[Word and element location data]
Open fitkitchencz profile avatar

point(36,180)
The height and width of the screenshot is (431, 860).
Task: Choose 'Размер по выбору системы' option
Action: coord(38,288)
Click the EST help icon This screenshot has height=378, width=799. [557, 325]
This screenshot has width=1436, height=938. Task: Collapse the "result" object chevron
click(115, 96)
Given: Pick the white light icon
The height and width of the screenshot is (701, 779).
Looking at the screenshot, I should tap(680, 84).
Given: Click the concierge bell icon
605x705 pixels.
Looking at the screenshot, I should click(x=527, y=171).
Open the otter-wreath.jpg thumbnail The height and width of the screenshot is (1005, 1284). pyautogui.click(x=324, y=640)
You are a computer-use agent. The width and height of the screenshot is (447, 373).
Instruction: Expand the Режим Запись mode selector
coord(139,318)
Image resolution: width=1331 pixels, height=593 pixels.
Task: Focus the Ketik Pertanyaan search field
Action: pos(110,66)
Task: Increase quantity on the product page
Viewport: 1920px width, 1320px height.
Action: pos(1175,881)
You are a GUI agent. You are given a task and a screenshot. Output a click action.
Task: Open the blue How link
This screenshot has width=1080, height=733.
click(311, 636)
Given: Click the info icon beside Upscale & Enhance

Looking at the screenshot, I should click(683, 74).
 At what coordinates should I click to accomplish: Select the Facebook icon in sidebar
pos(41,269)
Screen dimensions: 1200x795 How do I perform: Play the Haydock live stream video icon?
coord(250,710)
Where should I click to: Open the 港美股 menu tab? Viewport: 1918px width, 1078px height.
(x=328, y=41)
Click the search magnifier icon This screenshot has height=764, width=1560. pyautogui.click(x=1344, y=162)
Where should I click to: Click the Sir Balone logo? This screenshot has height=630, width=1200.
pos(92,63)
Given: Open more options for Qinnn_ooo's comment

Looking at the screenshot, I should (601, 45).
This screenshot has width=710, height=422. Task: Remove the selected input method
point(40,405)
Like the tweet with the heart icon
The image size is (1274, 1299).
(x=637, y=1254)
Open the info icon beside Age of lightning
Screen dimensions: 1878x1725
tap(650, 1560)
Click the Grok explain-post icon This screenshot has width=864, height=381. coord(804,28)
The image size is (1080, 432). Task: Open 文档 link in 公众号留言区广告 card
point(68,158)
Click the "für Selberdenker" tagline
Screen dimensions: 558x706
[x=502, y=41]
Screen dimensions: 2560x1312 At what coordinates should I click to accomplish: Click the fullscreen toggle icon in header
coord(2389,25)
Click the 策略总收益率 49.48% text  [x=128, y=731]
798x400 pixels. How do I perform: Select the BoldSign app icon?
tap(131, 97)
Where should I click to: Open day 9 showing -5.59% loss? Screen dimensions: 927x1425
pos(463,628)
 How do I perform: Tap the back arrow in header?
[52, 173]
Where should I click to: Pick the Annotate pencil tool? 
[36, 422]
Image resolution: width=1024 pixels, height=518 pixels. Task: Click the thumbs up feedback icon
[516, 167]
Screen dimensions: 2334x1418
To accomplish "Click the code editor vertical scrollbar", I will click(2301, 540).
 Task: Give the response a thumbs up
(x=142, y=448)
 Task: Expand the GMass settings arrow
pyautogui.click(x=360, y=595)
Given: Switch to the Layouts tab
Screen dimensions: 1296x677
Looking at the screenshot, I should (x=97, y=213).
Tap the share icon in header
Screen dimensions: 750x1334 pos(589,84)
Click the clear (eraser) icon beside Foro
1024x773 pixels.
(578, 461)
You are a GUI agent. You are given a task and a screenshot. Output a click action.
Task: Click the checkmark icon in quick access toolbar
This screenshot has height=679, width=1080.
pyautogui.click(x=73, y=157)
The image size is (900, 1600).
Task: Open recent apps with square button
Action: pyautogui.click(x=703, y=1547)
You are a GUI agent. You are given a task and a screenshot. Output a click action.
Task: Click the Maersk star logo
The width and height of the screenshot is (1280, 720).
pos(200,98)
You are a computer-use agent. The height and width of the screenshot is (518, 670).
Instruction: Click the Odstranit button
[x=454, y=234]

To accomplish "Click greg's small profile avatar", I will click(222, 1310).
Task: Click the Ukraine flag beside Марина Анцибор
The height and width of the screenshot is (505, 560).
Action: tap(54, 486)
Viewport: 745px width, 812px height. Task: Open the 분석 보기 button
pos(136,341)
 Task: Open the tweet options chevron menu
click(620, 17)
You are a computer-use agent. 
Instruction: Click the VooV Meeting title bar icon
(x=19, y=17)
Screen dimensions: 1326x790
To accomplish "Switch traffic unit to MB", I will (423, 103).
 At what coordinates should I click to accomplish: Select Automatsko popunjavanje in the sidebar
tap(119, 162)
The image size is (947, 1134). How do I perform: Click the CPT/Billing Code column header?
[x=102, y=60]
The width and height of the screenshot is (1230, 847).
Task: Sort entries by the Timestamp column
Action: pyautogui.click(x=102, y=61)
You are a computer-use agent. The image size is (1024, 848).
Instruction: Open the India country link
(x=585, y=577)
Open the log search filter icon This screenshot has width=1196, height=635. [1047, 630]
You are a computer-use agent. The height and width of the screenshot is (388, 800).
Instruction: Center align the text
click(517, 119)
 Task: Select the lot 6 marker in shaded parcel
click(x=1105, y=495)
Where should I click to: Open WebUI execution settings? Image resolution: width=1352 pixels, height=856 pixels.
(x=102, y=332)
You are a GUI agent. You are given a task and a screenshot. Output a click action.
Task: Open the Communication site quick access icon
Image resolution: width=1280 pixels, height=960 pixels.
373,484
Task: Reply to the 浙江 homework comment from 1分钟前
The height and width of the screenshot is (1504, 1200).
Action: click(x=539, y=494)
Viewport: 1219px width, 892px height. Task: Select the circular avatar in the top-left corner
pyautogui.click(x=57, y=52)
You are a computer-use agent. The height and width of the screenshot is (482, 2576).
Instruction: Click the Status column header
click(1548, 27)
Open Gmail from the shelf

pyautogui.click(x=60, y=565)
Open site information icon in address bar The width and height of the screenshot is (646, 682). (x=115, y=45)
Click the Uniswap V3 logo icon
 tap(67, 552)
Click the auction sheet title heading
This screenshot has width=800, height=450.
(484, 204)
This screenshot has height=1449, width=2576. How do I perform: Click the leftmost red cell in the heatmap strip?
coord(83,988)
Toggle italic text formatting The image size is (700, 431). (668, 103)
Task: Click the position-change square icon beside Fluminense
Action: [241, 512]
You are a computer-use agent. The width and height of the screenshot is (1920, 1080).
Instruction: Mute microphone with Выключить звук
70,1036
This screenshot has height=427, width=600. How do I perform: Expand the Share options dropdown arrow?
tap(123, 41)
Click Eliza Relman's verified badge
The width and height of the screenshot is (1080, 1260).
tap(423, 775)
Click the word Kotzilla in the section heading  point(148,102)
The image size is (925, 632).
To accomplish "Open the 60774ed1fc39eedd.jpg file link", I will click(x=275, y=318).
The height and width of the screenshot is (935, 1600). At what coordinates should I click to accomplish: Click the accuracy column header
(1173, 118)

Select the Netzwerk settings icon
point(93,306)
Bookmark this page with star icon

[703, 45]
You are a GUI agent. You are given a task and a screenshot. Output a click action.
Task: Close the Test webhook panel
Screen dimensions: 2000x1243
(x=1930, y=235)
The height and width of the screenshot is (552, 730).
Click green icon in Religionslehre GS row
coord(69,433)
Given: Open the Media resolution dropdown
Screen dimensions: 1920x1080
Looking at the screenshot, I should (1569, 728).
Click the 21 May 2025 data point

What you have to do:
Reproduce every line of the material above without any change.

Written response:
Open fitkitchencz profile avatar

point(36,180)
The height and width of the screenshot is (431, 860).
Task: Choose 'Размер по выбору системы' option
Action: coord(38,288)
Click the EST help icon This screenshot has height=378, width=799. [557, 325]
This screenshot has width=1436, height=938. Task: Collapse the "result" object chevron
click(115, 96)
Given: Pick the white light icon
The height and width of the screenshot is (701, 779).
Looking at the screenshot, I should tap(680, 84).
Given: Click the concierge bell icon
605x705 pixels.
Looking at the screenshot, I should click(x=527, y=171).
Open the otter-wreath.jpg thumbnail The height and width of the screenshot is (1005, 1284). pyautogui.click(x=324, y=640)
You are a computer-use agent. The width and height of the screenshot is (447, 373).
Instruction: Expand the Режим Запись mode selector
coord(139,318)
Image resolution: width=1331 pixels, height=593 pixels.
Task: Focus the Ketik Pertanyaan search field
Action: pos(110,66)
Task: Increase quantity on the product page
Viewport: 1920px width, 1320px height.
Action: pos(1175,881)
You are a GUI agent. You are given a task and a screenshot. Output a click action.
Task: Open the blue How link
This screenshot has width=1080, height=733.
click(311, 636)
Given: Click the info icon beside Upscale & Enhance

Looking at the screenshot, I should click(683, 74).
 At what coordinates should I click to accomplish: Select the Facebook icon in sidebar
pos(41,269)
Screen dimensions: 1200x795 How do I perform: Play the Haydock live stream video icon?
coord(250,710)
Where should I click to: Open the 港美股 menu tab? Viewport: 1918px width, 1078px height.
(x=328, y=41)
Click the search magnifier icon This screenshot has height=764, width=1560. pyautogui.click(x=1344, y=162)
Where should I click to: Click the Sir Balone logo? This screenshot has height=630, width=1200.
pos(92,63)
Given: Open more options for Qinnn_ooo's comment

Looking at the screenshot, I should (601, 45).
This screenshot has width=710, height=422. Task: Remove the selected input method
point(40,405)
Like the tweet with the heart icon
The image size is (1274, 1299).
(x=637, y=1254)
Open the info icon beside Age of lightning
Screen dimensions: 1878x1725
tap(650, 1560)
Click the Grok explain-post icon This screenshot has width=864, height=381. coord(804,28)
The image size is (1080, 432). Task: Open 文档 link in 公众号留言区广告 card
point(68,158)
Click the "für Selberdenker" tagline
Screen dimensions: 558x706
[x=502, y=41]
Screen dimensions: 2560x1312 At what coordinates should I click to accomplish: Click the fullscreen toggle icon in header
coord(2389,25)
Click the 策略总收益率 49.48% text  [x=128, y=731]
798x400 pixels. How do I perform: Select the BoldSign app icon?
tap(131, 97)
Where should I click to: Open day 9 showing -5.59% loss? Screen dimensions: 927x1425
pos(463,628)
 How do I perform: Tap the back arrow in header?
[52, 173]
Where should I click to: Pick the Annotate pencil tool? 
[36, 422]
Image resolution: width=1024 pixels, height=518 pixels. Task: Click the thumbs up feedback icon
[516, 167]
Screen dimensions: 2334x1418
To accomplish "Click the code editor vertical scrollbar", I will click(2301, 540).
 Task: Give the response a thumbs up
(x=142, y=448)
 Task: Expand the GMass settings arrow
pyautogui.click(x=360, y=595)
Given: Switch to the Layouts tab
Screen dimensions: 1296x677
Looking at the screenshot, I should (x=97, y=213).
Tap the share icon in header
Screen dimensions: 750x1334 pos(589,84)
Click the clear (eraser) icon beside Foro
1024x773 pixels.
(578, 461)
You are a GUI agent. You are given a task and a screenshot. Output a click action.
Task: Click the checkmark icon in quick access toolbar
This screenshot has height=679, width=1080.
pyautogui.click(x=73, y=157)
The image size is (900, 1600).
Task: Open recent apps with square button
Action: pyautogui.click(x=703, y=1547)
You are a GUI agent. You are given a task and a screenshot. Output a click action.
Task: Click the Maersk star logo
The width and height of the screenshot is (1280, 720).
pos(200,98)
You are a computer-use agent. The height and width of the screenshot is (518, 670).
Instruction: Click the Odstranit button
[x=454, y=234]

To accomplish "Click greg's small profile avatar", I will click(222, 1310).
Task: Click the Ukraine flag beside Марина Анцибор
The height and width of the screenshot is (505, 560).
Action: tap(54, 486)
Viewport: 745px width, 812px height. Task: Open the 분석 보기 button
pos(136,341)
 Task: Open the tweet options chevron menu
click(620, 17)
You are a computer-use agent. 
Instruction: Click the VooV Meeting title bar icon
(x=19, y=17)
Screen dimensions: 1326x790
To accomplish "Switch traffic unit to MB", I will (423, 103).
 At what coordinates should I click to accomplish: Select Automatsko popunjavanje in the sidebar
tap(119, 162)
The image size is (947, 1134). How do I perform: Click the CPT/Billing Code column header?
[x=102, y=60]
The width and height of the screenshot is (1230, 847).
Task: Sort entries by the Timestamp column
Action: pyautogui.click(x=102, y=61)
You are a computer-use agent. The image size is (1024, 848).
Instruction: Open the India country link
(x=585, y=577)
Open the log search filter icon This screenshot has width=1196, height=635. [1047, 630]
You are a computer-use agent. The height and width of the screenshot is (388, 800).
Instruction: Center align the text
click(517, 119)
 Task: Select the lot 6 marker in shaded parcel
click(x=1105, y=495)
Where should I click to: Open WebUI execution settings? Image resolution: width=1352 pixels, height=856 pixels.
(x=102, y=332)
You are a GUI agent. You are given a task and a screenshot. Output a click action.
Task: Open the Communication site quick access icon
Image resolution: width=1280 pixels, height=960 pixels.
373,484
Task: Reply to the 浙江 homework comment from 1分钟前
The height and width of the screenshot is (1504, 1200).
Action: click(x=539, y=494)
Viewport: 1219px width, 892px height. Task: Select the circular avatar in the top-left corner
pyautogui.click(x=57, y=52)
You are a computer-use agent. The height and width of the screenshot is (482, 2576).
Instruction: Click the Status column header
click(1548, 27)
Open Gmail from the shelf

pyautogui.click(x=60, y=565)
Open site information icon in address bar The width and height of the screenshot is (646, 682). (x=115, y=45)
Click the Uniswap V3 logo icon
 tap(67, 552)
Click the auction sheet title heading
This screenshot has width=800, height=450.
(484, 204)
This screenshot has height=1449, width=2576. How do I perform: Click the leftmost red cell in the heatmap strip?
coord(83,988)
Toggle italic text formatting The image size is (700, 431). (668, 103)
Task: Click the position-change square icon beside Fluminense
Action: [241, 512]
You are a computer-use agent. The width and height of the screenshot is (1920, 1080).
Instruction: Mute microphone with Выключить звук
70,1036
This screenshot has height=427, width=600. How do I perform: Expand the Share options dropdown arrow?
tap(123, 41)
Click Eliza Relman's verified badge
The width and height of the screenshot is (1080, 1260).
tap(423, 775)
Click the word Kotzilla in the section heading  point(148,102)
The image size is (925, 632).
To accomplish "Open the 60774ed1fc39eedd.jpg file link", I will click(x=275, y=318).
The height and width of the screenshot is (935, 1600). At what coordinates should I click to accomplish: Click the accuracy column header
(1173, 118)

Select the Netzwerk settings icon
point(93,306)
Bookmark this page with star icon

[703, 45]
You are a GUI agent. You are given a task and a screenshot. Output a click action.
Task: Close the Test webhook panel
Screen dimensions: 2000x1243
(x=1930, y=235)
The height and width of the screenshot is (552, 730).
Click green icon in Religionslehre GS row
coord(69,433)
Given: Open the Media resolution dropdown
Screen dimensions: 1920x1080
Looking at the screenshot, I should (1569, 728).
Click the 21 May 2025 data point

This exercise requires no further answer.